No criticism here of the decision to bring on Mohamadou Kante and Pablo to switch into something that looked very much like 3-3-4 for the final half hour – it was entirely sh*t or bust time – but giving away a third goal seconds later did rather draw attention to the changes.
That’s not really fair, either, because Nuno’s changes cannot explain how West Ham managed to use their own throw on halfway to not only instantly cede possession but break their own defensive lines so decisively that three Hammers were taken entirely out of the game by it before Osula couldn’t-believe-his-lucked a second goal of the night.
You cannot coach that kind of comical, self-defeating catastrophe. You can strive for another word to describe it all you like; you won’t land on a better one than Spursy. West Ham really might have just Spursed Spurs to safety by being more Spurs even than Spurs. What a way to go.
There was still time for Taty to score an absurd long-range consolation that briefly raised West Ham’s hopes again.

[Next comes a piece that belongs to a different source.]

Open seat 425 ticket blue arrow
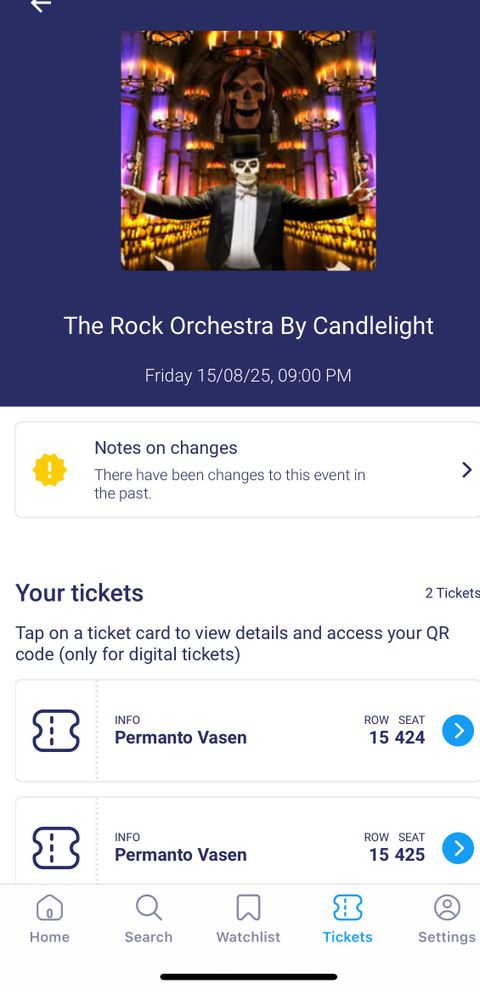 coord(458,848)
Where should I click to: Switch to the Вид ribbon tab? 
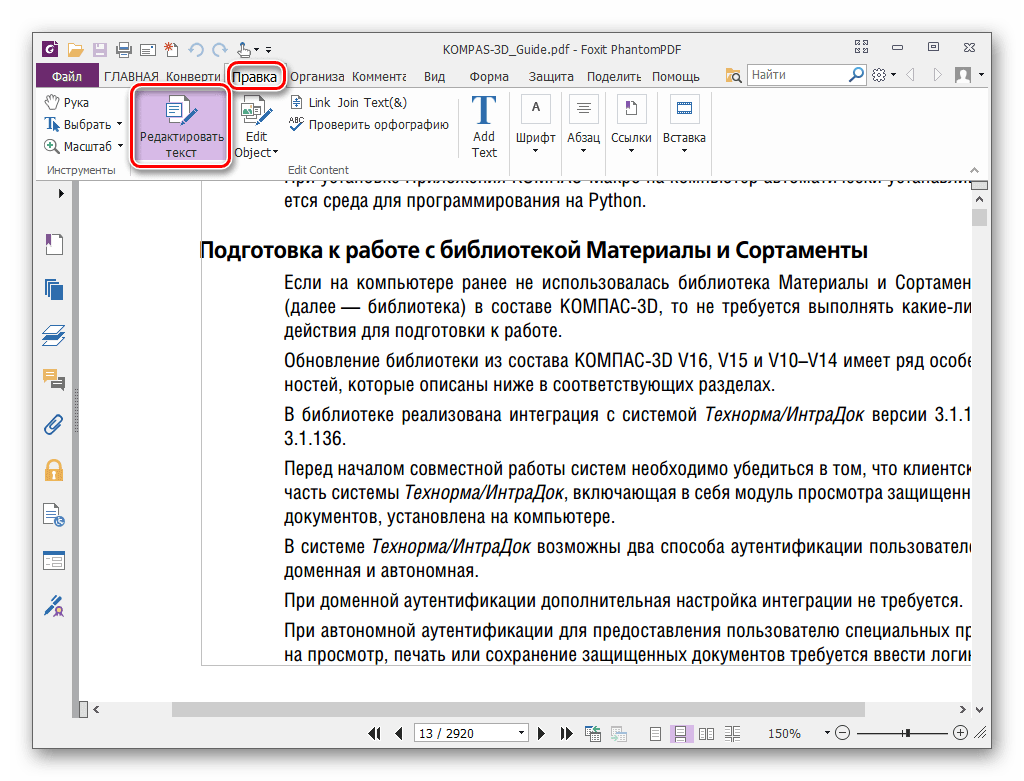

Thanks to that, it may end up that today serves as a microcosm of West Ham’s season as a whole: a miserable series of baffling self-inflicted mistakes, hope and improvement heralded by the introduction of Taty, but alas his eye-catching contributions all proving to be too little, too late.
West Ham need huge favours from elsewhere now, but whether they get them or not they need only look inward to see the source of their travails. This was a dreadful day in a season that has had too many of them and what is now a run of four points in five games since getting an improbable Great Escape into their own hands last month.